どう考えても皮肉だが、紹介に預かった魔舌はむしろ嬉しそうだ。
「今のは褒め言葉だと受け取っておくぜ。オレもあんたもお互い有名人だ。顔を合わせるのは初めてだが、こうしてお互いのことを知ってる」
「で、何の用? 疲れてるから挨拶なら後にして欲しいんだけど」
「そうじゃない。あんたに提案があるんだ。そのために配信を見て、急いでここまで来たんだぜ」
魔舌はスマホの画面を横にして僕らの前に突き出した。
そこに写っていたのは、以前見た美玲のゴーレム討伐動画だった。
「『デビルズタング』と『ミライ☆onAir』。

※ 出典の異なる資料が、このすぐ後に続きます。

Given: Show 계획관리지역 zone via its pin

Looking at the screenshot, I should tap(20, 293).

この二つのチャンネルで合同でゴーレム討伐をしないか?」
これは俗に言うコラボっていうやつか? ……にしてはなんか剣呑な雰囲気だ。それにゴーレム討伐って……。
「断るわ。あんたとコラボするメリットがない」
「早い回答だな。メリットならあるぜ、ゴーレム討伐という悲願を達成できるっていう大きなメリットがな」
「出来るかどうかわからないことを言うのはやめたほうがいいわよ。あんたみたいに真剣に攻略をやってない人と組んだところでゴーレムを倒せるとは思えない」
おおお……結構言うな。そういえば美玲って最初に会ったときはこんな感じだったっけ。僕が特別嫌われたわけじゃないんだな、ちょっとよかった。

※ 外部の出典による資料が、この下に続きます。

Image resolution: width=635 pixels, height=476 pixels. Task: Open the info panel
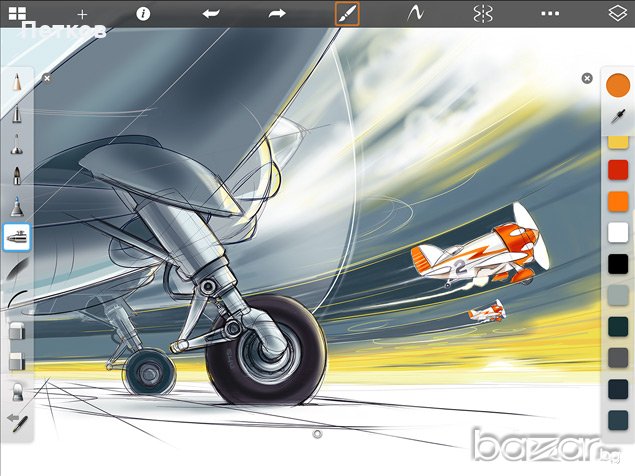coord(143,14)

「真剣にやってないっていうのは違うな。オレも数字にはシビアにやってる。最近はどこぞの陰キャラに邪魔されたせいで
魔舌は僕を睥睨した後、ニヤリと口角を歪に吊り上げた。
「そこで提案だ。オレたちはゴーレム討伐に向けて人員を集めた。総勢20人、選りすぐりだ。もちろんメンバーは全員プロの冒険者。そこにオレとここにいる二人が加わって、23人」
20人といえば、前に美玲が集めた人数と同じだ。それだけいれば、ゴーレム討伐も現実味を帯びてくる。

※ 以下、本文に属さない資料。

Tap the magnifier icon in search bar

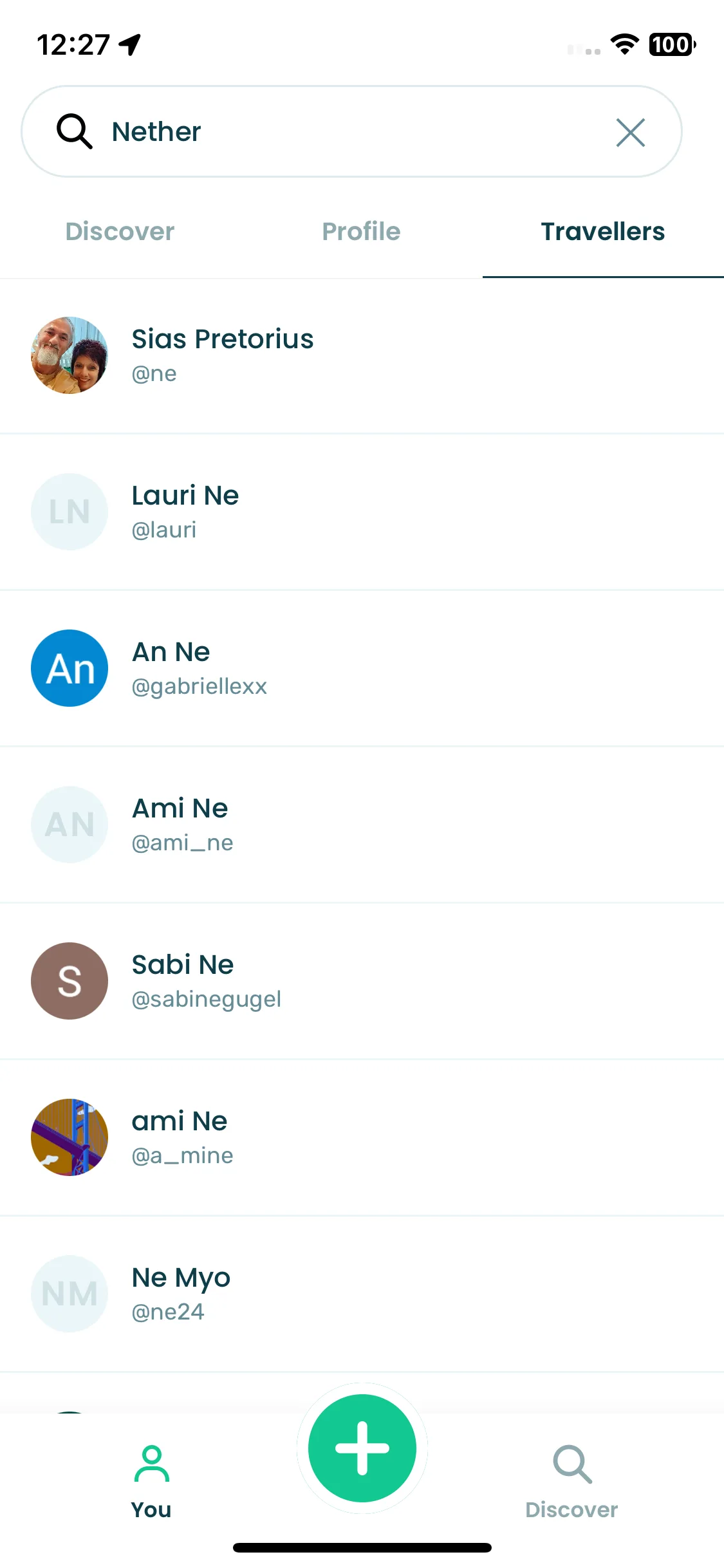point(75,131)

「そこにミライ☆onAirの視聴者を加えれば、相当な精鋭部隊が出来るはずだ。今、これだけの戦力を集められるのは、グイグイ伸びてるオレたちくらいだ。そうだろ?」
それだけの戦力があればゴーレムを倒せるかもしれない。素人の僕でもわかるんだから、美玲はそれ以上にそのことを感じ取っているはずだ。
「どうだ? そろそろオレと組む気になったか?」
「……でも、私はあんたの動画のやり方が好きじゃない。第一、視聴者層も違うはずよ」
「好きか嫌いかはどっちでもいい。問題なのは、ゴーレムを倒せるかどうかだ。あんたも前の動画で攻略に失敗したとき、アンチから色々言われてるんだろ?」
美玲が図星を突かれたとばかりに目を見開いた。美玲が抱える視聴者の数は多い。その中には、前の攻略失敗をよく思わない人間もいるのは当然だ。
「美玲。こんな奴の話、耳を貸す必要は――」
「部外者は黙ってろよ。関係ないだろ、クソ陰キャ野郎」
釘を刺されてしまった。それに……僕が口を挟んでも意味がなかったかもしれない。今の美玲の表情は――、
「……ゴーレム討伐の間だけ協力する。それでいいのね?」
「ああ、それで構わない。オレたちもあんたもゴーレムを倒して、ハッピーエンドだ。どうだ、悪魔と契約する気になったか?」
数秒の間、美玲は魔舌の顔を見つめると、舌打ちをした。
「わかったわ。組みましょう」
「そうこなくっちゃな。あ、そうそう。そこの陰キャラは連れてくるなよ。せっかくの配信がつまらなくなっちまうからな。じゃ、詳細は追って連絡する」
デビルズタングの3人は背を向けると、満足げな様子で帰っていった。
「ごめんね2人とも、あんな奴らと組むなんて言っちゃって。……でも、私も配信者である以上は退けないし、退きたくない」
嫌な予感がする。先日の美玲が血まみれで倒れるビジョンについてだ。
今日のダンジョン攻略でバーバリアンを倒したことで、あの未来は回避できたと思っていたが、もしかして……あれはゴーレム討伐の未来のことを暗示していたんじゃないか?